- **Teks Dokumen**
---

Alat
Ukur Radiasi
- Karakteristik dasar alat ukur radiasi
Alat ukur radiasi adalah alat yang
mampu mengukur kuantitas radiasi baik secara langsung maupun tidak langsung.
Kuantitas radiasi yang dapat di deteksi oleh alat ukur radiasi antara lain;
flux, fluence, eksposure, kerma dan dosis serap. Alat ukur radiasi merupakan
suatu sistim yang terdiri dari detektor dan rangkaian elektrometer. Detektor
adalah bagian yang peka terhadap radiasi dan elektrometer adalah alat
elektronik yang mengubah tanggapan detektor menjadi besaran fisika yang
diinginkan.
Secara garis besar kuantitas radiasi
bisa dibagi menjadi 3 kelompok, yaitu:
1.
kuantitas yang dapat menggambarkan jenis sumber radiasi,
seperti kuat kerma atau aktifitas.
2.
kuantitas yang dapat menggambarkan berkas radiasi dan
partikelnya, seperti fluence dan energi fluence.
3.
kuantitas yang dapat menggambarkan efek radiasi terhadap
materi, seperti paparan dan dosis.
Berdasarkan prinsip interaksi radiasi
dengan materi, semua jenis detektor harus dapat digunakan untuk mengukur dosis
dan paparan radiasi. Besaran fisika yang diukur dalam pendeteksian radiasi
adalah banyaknya ionisasi yang dihasilkan dari interaksi radiasi dengan materi
detektor. Berdasarkan nilai ionisasi tersebut akan diperoleh besaran dosis atau
paparan radiasi. Jenis detektor yang dapat mengukur besaran dosis secara
langsung adalah kalorimeter.

---

Entri data tersimpan
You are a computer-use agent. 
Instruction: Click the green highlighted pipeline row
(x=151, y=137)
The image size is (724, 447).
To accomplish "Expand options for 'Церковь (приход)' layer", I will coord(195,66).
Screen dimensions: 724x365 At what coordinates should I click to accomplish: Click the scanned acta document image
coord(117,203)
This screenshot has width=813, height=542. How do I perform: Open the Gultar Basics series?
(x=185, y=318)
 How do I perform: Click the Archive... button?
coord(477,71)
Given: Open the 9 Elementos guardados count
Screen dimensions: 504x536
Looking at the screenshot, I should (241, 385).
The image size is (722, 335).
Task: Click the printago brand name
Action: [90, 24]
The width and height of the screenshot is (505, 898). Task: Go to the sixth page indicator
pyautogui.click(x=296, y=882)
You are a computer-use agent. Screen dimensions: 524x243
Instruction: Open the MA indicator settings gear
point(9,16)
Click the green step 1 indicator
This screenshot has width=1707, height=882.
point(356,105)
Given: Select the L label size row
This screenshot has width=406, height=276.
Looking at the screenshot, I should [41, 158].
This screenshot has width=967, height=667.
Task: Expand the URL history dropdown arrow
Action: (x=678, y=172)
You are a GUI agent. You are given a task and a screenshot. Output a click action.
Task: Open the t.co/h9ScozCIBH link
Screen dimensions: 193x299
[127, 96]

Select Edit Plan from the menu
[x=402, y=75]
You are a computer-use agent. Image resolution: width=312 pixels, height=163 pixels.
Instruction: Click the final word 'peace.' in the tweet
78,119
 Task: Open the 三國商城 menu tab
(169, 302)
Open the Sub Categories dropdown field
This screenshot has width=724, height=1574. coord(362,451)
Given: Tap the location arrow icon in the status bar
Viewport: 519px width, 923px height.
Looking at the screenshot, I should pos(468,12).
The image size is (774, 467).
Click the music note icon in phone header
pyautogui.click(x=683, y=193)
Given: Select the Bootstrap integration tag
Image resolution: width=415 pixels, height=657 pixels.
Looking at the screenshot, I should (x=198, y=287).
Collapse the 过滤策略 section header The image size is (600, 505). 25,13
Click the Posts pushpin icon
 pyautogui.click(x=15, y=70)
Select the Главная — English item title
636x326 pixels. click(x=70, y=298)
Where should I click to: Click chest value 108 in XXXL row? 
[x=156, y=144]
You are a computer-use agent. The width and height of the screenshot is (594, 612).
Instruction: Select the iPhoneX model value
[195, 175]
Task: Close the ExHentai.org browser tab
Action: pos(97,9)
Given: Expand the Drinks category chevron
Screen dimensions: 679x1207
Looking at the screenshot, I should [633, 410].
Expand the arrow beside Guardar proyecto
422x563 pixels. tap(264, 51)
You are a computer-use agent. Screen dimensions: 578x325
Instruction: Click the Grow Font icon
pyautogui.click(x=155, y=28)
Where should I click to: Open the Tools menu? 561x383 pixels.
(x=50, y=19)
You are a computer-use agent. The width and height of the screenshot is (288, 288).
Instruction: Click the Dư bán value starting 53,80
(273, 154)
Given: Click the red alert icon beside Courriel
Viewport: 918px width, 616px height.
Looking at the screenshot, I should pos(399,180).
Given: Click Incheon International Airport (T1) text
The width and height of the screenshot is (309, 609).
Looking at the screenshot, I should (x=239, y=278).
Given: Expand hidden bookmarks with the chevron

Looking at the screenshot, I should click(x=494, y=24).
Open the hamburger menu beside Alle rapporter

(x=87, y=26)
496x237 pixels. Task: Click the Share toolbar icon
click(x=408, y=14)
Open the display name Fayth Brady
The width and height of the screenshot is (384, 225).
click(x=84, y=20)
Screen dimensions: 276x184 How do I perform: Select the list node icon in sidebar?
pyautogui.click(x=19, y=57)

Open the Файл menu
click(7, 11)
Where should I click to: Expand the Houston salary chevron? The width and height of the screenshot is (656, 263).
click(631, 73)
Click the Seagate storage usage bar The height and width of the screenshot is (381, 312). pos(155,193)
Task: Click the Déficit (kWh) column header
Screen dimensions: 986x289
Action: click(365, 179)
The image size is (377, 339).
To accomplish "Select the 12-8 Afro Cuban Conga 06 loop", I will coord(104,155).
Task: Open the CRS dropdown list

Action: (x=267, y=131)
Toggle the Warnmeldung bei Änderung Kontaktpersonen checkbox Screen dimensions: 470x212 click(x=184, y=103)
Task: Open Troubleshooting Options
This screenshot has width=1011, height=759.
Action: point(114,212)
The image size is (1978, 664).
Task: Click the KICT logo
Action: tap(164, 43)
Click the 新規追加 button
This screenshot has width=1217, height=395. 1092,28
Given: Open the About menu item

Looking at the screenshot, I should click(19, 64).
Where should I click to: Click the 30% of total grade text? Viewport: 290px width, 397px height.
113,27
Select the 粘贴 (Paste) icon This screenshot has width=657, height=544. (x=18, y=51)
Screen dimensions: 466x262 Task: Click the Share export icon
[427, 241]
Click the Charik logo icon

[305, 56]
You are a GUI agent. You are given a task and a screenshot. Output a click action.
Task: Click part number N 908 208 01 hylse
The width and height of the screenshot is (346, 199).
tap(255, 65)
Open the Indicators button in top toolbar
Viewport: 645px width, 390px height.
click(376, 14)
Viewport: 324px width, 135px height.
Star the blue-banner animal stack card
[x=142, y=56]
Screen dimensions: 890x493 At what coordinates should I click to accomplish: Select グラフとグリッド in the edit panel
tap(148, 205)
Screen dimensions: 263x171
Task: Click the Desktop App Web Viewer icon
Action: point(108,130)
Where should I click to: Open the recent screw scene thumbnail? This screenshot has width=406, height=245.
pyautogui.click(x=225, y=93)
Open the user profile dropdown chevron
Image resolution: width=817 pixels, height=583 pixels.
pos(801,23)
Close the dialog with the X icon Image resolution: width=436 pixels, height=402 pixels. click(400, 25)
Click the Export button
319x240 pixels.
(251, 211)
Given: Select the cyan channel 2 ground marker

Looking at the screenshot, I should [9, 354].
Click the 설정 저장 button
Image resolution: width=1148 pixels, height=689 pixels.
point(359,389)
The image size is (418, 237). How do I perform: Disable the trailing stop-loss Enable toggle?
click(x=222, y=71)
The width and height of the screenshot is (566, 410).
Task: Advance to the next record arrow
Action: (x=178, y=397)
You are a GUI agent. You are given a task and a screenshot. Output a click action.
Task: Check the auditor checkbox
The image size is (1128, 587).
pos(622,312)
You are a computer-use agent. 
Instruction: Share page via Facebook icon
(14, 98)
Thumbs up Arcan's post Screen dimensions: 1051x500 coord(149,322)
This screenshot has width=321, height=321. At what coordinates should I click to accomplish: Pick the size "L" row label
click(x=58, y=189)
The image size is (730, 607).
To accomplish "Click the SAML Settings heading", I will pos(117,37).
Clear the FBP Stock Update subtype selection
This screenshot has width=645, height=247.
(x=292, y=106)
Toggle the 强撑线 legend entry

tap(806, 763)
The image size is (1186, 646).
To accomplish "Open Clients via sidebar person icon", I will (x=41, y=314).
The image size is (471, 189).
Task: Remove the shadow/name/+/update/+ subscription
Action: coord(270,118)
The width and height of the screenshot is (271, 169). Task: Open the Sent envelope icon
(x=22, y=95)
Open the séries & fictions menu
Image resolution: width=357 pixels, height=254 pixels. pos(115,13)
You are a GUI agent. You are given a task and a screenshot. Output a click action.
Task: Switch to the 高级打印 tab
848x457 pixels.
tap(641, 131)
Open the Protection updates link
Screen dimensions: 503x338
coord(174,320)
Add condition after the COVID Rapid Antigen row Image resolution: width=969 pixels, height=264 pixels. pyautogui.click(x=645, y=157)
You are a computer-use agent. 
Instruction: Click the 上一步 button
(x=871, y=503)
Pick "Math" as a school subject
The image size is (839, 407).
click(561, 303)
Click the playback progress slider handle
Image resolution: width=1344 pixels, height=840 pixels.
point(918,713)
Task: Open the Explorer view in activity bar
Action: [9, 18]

---

- **Butir Tugas A**
Cetak bagian dari teks tentang alat ukur radiasi, mulai dari "kuantitas yang dapat menggambarkan berkas" sampai dengan "paparan dan dosis.".
- **Butir Tugas B**
Sebutkan semua kuantitas radiasi yang dapat dideteksi oleh alat ukur radiasi menurut teks tentang alat ukur radiasi.

- **Kotak Jawaban A**
kuantitas yang dapat menggambarkan berkas radiasi dan
partikelnya, seperti fluence dan energi fluence.
3.
kuantitas yang dapat menggambarkan efek radiasi terhadap
materi, seperti paparan dan dosis.

- **Kotak Jawaban B**
- flux
- fluence
- eksposure
- kerma
- dosis serap